After making “American Promise,” Michèle Stephenson and Joe Brewster were looking to create a very different type of documentary. The married co-directors had spent over a decade documenting their son and his best friend’s journey through Dalton, one of the most prestigious private schools in the country.
“That was 13 years of intense verité filmmaking,” said Stephenson, when she and Brewster were on IndieWire’s Toolkit podcast. “And I think as artists, we wanted to explore the medium and figure out what other kind of storytelling can we try.”
The filmmaking partners knew they were looking for a new project that would allow them to use archival footage to focus on an artist but push beyond a normal biography profile. Brewster, in particular, was focused on making a film about a musician. “Music is an entry to your soul,” said Brewster. “And so we thought that would be emotionally resonant and we could play with the form, using multiple tools to tell this story.”
The filmmakers were starting to realize the creative limitations and licensing nightmares of a music documentary when they caught poet-writer Nikki Giovanni on NPR. Giovanni was one of the most prominent poet-activists to come out of the late-’60s Black Arts Movement, and, as the film explores, is one of the Godmothers of Afrofuturism and the Afropunk alternative arts scene. Stephenson and Brewster were already familiar with Giovanni’s writing (Brewster credits it with changing his worldview as a teen), but hearing her speak on NPR, they started making connections between Giovanni’s creative expression and their own filmmaking ambitions.
“When we encounter the poetry of Nikki, not only do we get an entry through poetry to someone’s soul,” said Brewster. “We also got the unique viewpoint of a poet, which is always to flip the world upside down and make you think twice about what you just heard.”
Brewster pointed to director Bertrand Tavernier’s 1986 musical drama “Round Midnight,” and the scene where legendary tenor saxophonist Dexter Gordon plays almost an entire song. “Normally you’d have to cut that off at about 10 seconds in; they let it run,” said Brewster. “We wanted to do that dance: How can you allow a poet or musician to express themselves artistically, and not dumb it down with banal archival that’s not pushing the discussion further?”
The conclusion was it would be largely up to the montage to keep things interesting enough to sustain and hear the music, or in this case Giovanni’s poetry. Stephenson added that Giovanni supplied a particularly good base to build off: “Nikki is a very rhythmic, [both] as an orator [and] in her poetry, so that gave us a meter for the cutting.”

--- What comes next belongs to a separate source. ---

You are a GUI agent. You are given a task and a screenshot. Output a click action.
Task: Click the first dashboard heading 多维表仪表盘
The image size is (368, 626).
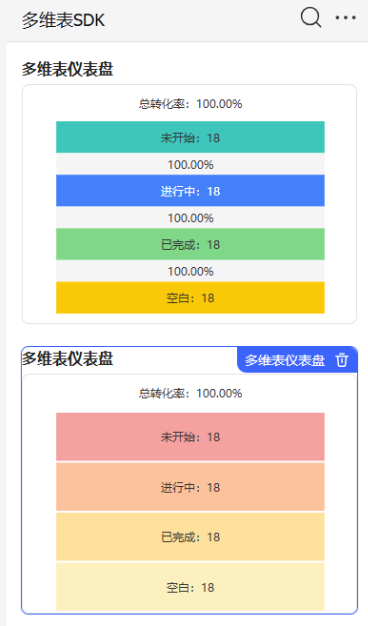point(67,69)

As Stephenson explains in the video at the top of the page, “We wanted the archival to be a call and response to what was being said, and to the music, and to the sound design, not an illustration of what was being said. When we were looking at archival or the past, it never felt like a flashback. It really felt present.”
Brewster added, “But also, why is that? Why doesn’t it feel like a flashback? Because the levels are talking to each other. So when Nikki says she has difficulty with her dad, and then we pop in James Baldwin, and she’s arguing with Baldwin [Giovanni’s 1971 TV interview of Baldwin is interwoven throughout the film], the conversation continues. They’re talking about civil rights in 1971, but you’re thinking Gus [Giovanni’s father].”

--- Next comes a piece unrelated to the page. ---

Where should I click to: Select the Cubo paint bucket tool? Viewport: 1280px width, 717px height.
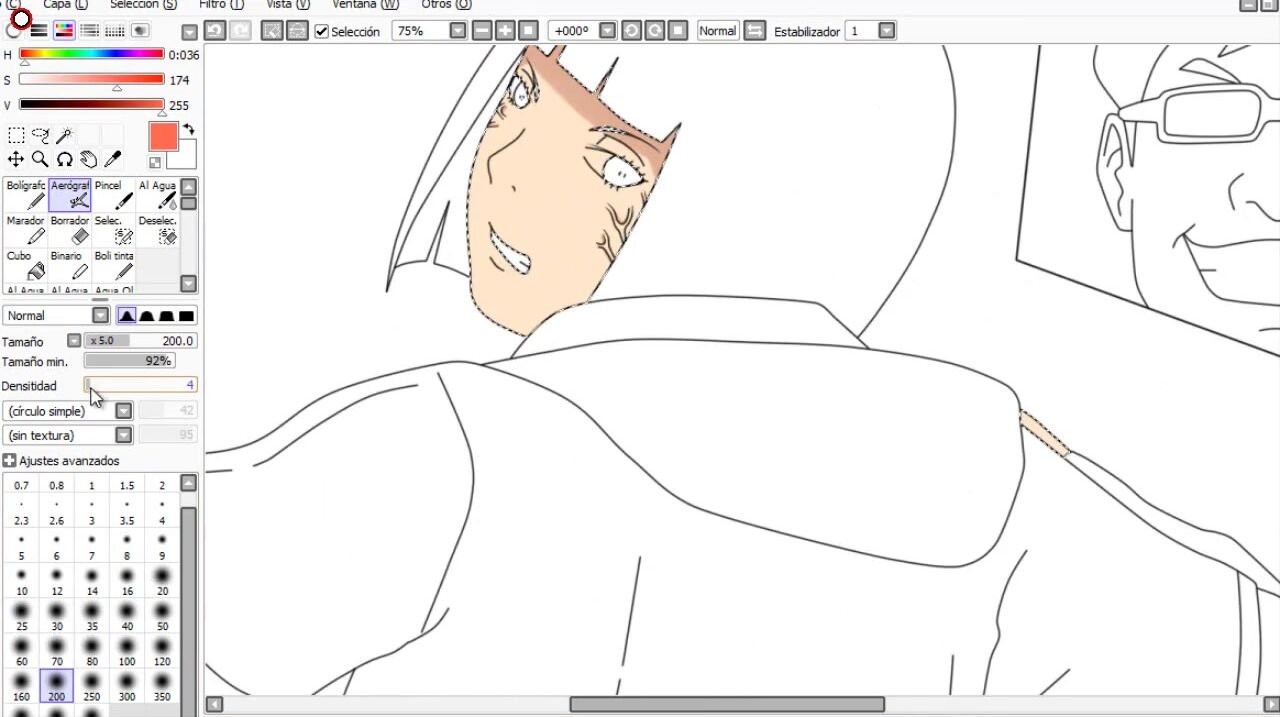coord(26,265)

These types of juxtapositions are at the heart of the film, and to Brewster’s point, the audience doesn’t have time to think of these events as the past or flashbacks. Instead, the filmmaking challenges the viewer to decipher for themselves what comes from those editing decisions.
While Giovanni put parameters around what she was willing to talk about on camera, she never tried to put constraints on what the filmmakers did. For example, while she refused to read from certain pieces of her writing, she didn’t stop the filmmakers from using them; actress Taraji P. Henson was brought in to read the poems Giovanni wouldn’t. That lack of constraint extended to how Stephenson and Brewster created their own meaning and built their own artistic exploration from the poet’s work and life.
“I tried to show her, on multiple occasions, a cut or a scene, and she said, ‘Baby, you do you,’” recalled Brewster. “That was the ultimate offer to be more expressive.”